L'État partie signale que les travaux sont achevés et que le port est désormais pleinement opérationnel. Des problèmes sont apparus suite au non achèvement du terminal destiné aux passagers, ce qui provoque un encombrement routier et l'accostage des bateaux sur la plage de Shangani. L'État partie précise que ce problème sera résolu par l'utilisation d'une autre partie du port pour l'accostage. L'autorité en charge de la gestion du port, The Zanzibar Port Corporation, a accepté d'entreprendre un audit environnemental au moyen d'une évaluation d'impact environnemental pour le projet d'extension de la digue qui servira de document de référence, mais l'État partie précise que la mise en œuvre de cette évaluation pourrait faire l'objet d'une demande de financement auprès du Centre du patrimoine mondial. La façon dont les conclusions de cet audit seront prises en compte pour mettre en place un projet de suivi de 3 à 5 ans de la zone portuaire, comme demandé par le Comité du patrimoine mondial, n'est pas précisée. Aucun calendrier de la mise en œuvre de cette demande n'a été fourni.

La mission fait observer que le suivi du projet sera fait par la Zanzibar Port Corporation et que le premier rapport est attendu pour mars 2011, date de référence pour la définition du nombre et du calendrier des rapports suivants. La mission précise que certaines modifications environnementales ont déjà été observées, comme l'augmentation de la hauteur des vagues, mais doivent encore être suivies.

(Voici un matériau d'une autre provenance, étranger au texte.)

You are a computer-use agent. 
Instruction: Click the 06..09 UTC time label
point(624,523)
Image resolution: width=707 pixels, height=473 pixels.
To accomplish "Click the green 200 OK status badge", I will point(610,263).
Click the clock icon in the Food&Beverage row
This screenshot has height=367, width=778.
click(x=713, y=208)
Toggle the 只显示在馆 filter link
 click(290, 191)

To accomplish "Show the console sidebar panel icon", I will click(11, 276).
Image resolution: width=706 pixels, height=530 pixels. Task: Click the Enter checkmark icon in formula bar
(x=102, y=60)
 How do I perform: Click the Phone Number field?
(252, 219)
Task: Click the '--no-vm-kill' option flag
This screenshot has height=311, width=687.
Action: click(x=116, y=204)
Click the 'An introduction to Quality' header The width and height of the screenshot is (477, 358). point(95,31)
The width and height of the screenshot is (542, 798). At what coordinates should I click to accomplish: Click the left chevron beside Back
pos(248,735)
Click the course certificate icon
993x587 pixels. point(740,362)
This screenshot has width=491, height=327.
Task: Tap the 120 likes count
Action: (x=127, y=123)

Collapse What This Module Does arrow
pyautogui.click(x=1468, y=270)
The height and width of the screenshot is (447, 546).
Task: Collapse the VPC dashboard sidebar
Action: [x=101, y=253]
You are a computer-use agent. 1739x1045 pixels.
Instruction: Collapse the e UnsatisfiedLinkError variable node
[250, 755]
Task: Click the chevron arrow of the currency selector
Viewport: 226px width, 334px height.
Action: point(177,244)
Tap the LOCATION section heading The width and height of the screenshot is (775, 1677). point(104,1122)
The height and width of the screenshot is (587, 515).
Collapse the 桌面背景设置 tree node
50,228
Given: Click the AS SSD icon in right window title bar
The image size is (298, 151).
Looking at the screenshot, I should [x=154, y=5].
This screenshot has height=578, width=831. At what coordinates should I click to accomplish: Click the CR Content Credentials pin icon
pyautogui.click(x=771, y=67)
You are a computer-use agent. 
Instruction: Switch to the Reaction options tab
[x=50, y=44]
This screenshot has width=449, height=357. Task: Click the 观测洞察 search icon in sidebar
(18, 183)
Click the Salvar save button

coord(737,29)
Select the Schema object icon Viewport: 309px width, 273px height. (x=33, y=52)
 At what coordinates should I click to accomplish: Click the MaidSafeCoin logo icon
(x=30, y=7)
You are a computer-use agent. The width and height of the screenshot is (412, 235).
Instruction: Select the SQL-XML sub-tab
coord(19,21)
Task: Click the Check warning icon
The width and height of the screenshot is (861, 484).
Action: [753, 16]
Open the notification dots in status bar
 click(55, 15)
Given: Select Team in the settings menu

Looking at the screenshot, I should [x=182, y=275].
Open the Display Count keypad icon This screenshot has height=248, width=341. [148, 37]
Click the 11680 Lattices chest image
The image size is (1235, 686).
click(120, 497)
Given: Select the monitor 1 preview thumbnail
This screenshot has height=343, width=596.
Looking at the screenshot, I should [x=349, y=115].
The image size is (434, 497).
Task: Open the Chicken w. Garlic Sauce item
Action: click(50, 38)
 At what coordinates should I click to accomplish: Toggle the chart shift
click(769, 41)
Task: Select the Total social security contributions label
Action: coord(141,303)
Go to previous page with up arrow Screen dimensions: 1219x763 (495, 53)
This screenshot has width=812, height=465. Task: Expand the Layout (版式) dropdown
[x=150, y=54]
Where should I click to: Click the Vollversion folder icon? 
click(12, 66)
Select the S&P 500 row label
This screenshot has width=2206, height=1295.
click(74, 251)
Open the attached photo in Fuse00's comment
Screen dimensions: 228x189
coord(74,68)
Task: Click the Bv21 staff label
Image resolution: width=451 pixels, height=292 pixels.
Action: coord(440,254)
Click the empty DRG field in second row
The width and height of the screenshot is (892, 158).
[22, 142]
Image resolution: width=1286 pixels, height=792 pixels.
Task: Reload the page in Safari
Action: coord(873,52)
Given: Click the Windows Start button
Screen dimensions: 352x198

b) Deuxième phase du projet d'aménagement du front de mer

Une évaluation d'impact environnemental et social du projet d'aménagement du front de mer a été soumise à l'examen du Centre du patrimoine mondial en juillet 2010. Le projet, dont le commencement est prévu pour début 2011, consiste à réaménager les infrastructures de service (égouts et collecteur d'eaux pluviales, électricité et télécommunications) sous la route de Mizingani, à refaire cette même route et à créer une zone pour les piétons. Le projet est susceptible de recevoir une aide au financement de la Banque mondiale et du Réseau de développement de l'Aga Khan.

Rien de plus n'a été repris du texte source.